Ah - Saturdays. Are there any better days for doing yard work? I think not... or at least that's what I thought yesterday before the fiasco. (I apologize to those who do not read my roommate's blog because this post is largely in response to her recent description of the aforementioned fiasco.) Her version of the tale is fair enough, but I feel like the story could use a little clarification and elaboration. (And I'll leave out the photograph - yikes! Some people have good reasons for being camera shy, and I'm one of them.)
I arrived home yesterday with enough daylight left to take the mower out for a spin. I filled it with gas, aired up the tire that tends to go flat and fired up the engine. Mowing the lawn is a new chore for me: I hadn't ever done it until this summer. Even after three times, it's still pretty novel. I'm not only a novice - I'm also overconfident about my ability to handle the mower. Couple my overconfidence with this enormous and powerful lawn mower, and you've got a recipe for disaster.
The front yard was completely uneventful. I jammed to Coldplay, watching with delight as weeds once three feet tall lay strewn in my wake. The trouble came as I was circling our cabin, trying to cut as close to it as I could so I wouldn't have to weed-eat as much. I was watching out for the garden hose, and I thought to myself, "I know there's a spigot here somewhere... (bump) Oh. Found it." I had knocked the water spigot at a 45 degree angle to its normal position and water was gushing from the base like the crude oil during the opening credits of "The Beverly Hillbillies." Not good. (Note: I did not "run right over" it. Rather, I tapped it forcefully with the front bumper of the lawn mower. No blades scraping steel pipes. Additionally, it was hidden under three foot weeds. Okay, back to the story...)
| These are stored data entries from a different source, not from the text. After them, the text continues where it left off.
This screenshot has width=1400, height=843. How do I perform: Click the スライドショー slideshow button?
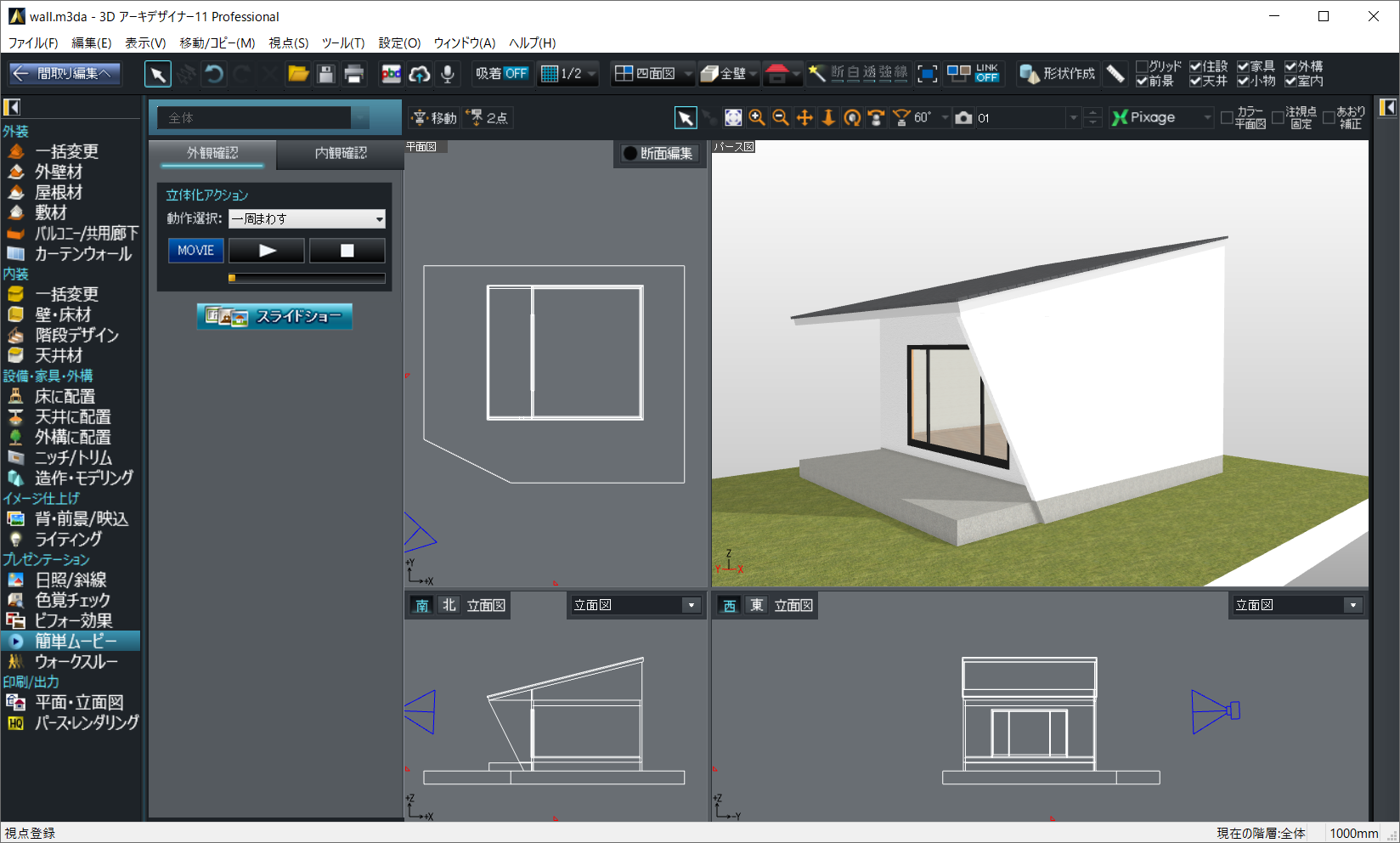274,316
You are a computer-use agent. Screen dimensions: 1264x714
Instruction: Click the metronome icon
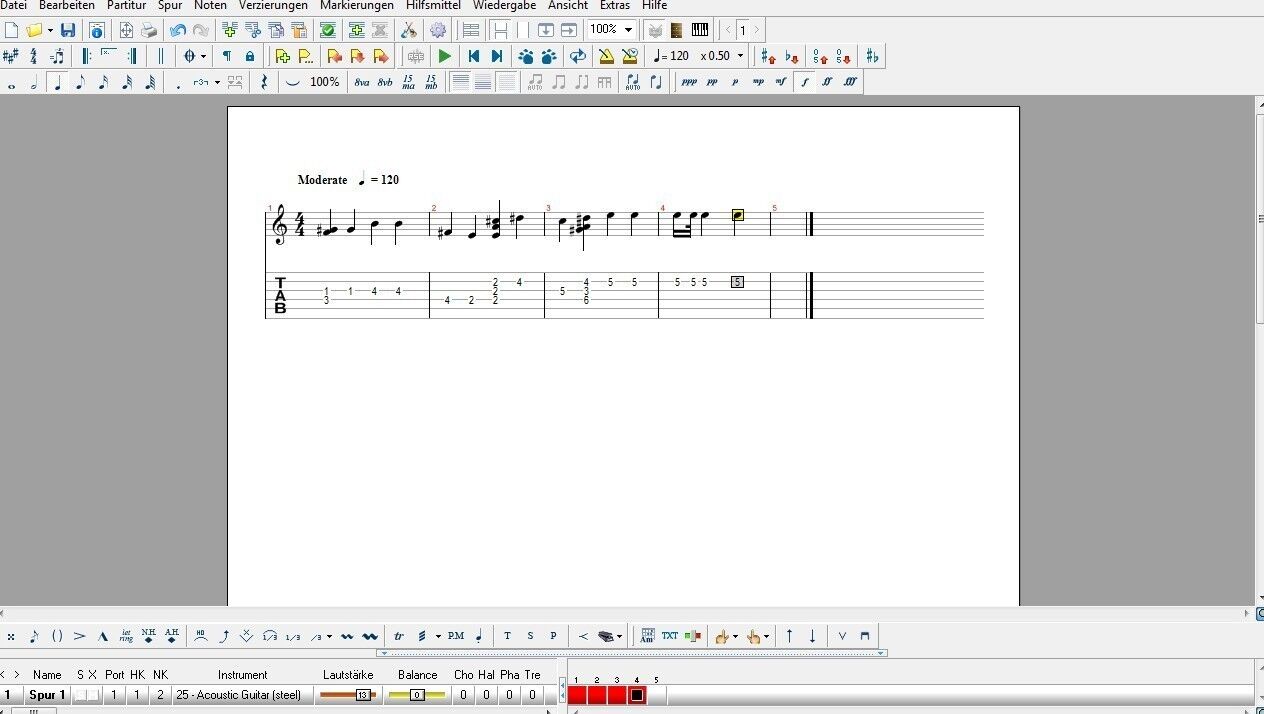pos(606,56)
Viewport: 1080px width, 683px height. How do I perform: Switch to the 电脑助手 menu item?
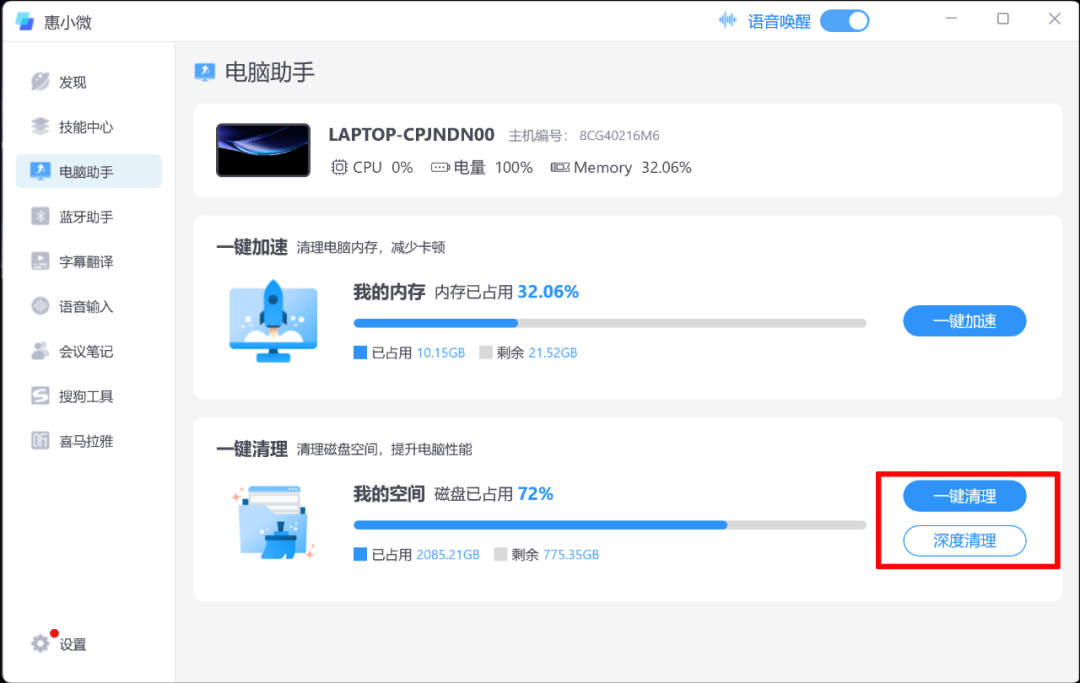pyautogui.click(x=89, y=171)
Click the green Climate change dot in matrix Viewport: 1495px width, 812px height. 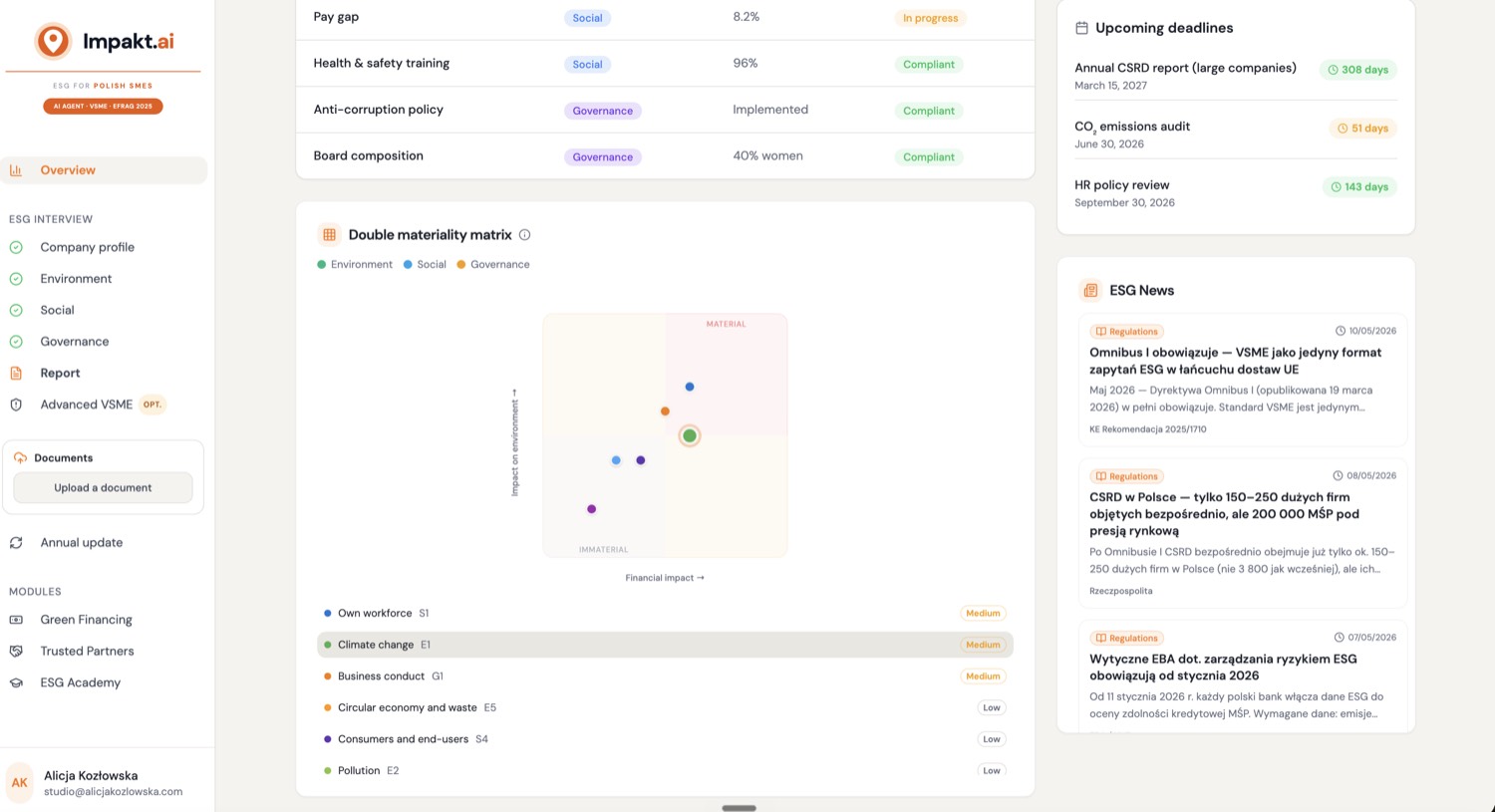[690, 435]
Panic ensued! I charged into the house to try to find a place inside to cut off the water to the spigot, but to no avail. Running full speed, I plowed into the screened door on the porch; unfortunately, I had forgotten to open the door and it propelled me backwards. (At least it didn't break!) Remembering to use the handle rather than brute force I sprung through the door and continued my sprint toward to mower. I paused for a moment to collect my thoughts... naw, that takes too long! I decided to move the mower out of the now swampy soil, threw it in reverse and backed about 15 feet.
At that point, I looked up to see Amber Joy, who had just arrived home, staring at me in open-mouthed consternation. I hadn't even seen her standing there. "Did she see the door thing?" I wondered to myself. (Why is it that unimportant details often come to mind first?) Blurting out a mostly incoherent explanation of my panicky state, I dialed my dad's cell number; I thought he might know where to turn the water off. He didn't, but Amber, radiating calm and collectedness in that way she has, knew exactly what to do. Fighting the fire ants that had built their home around the valve, she shut off the water. (What a champ!) No more gushing.
And no more water in our house. We called my uncle Jim, who also lives in Abilene, and he hurried out to see what kind of problem we were facing. I dug a little hole to find the problem spot; after digging down about a foot, the spigot and its pipe came off cleanly in my hands. I think it's best to do most things thoroughly - I guess that goes for bowling over water pipes as well. As the sun sank below the western horizon, Jim and I evaluated the damage. Today he arrived bright and early with his grandson in tow, ready to remove old pipes and replace them. He was finished by 2 pm. I think he might just be the best, quickest responding plumber I've ever met! (And he's a car salesman.) I think he deserves a "thank you" card.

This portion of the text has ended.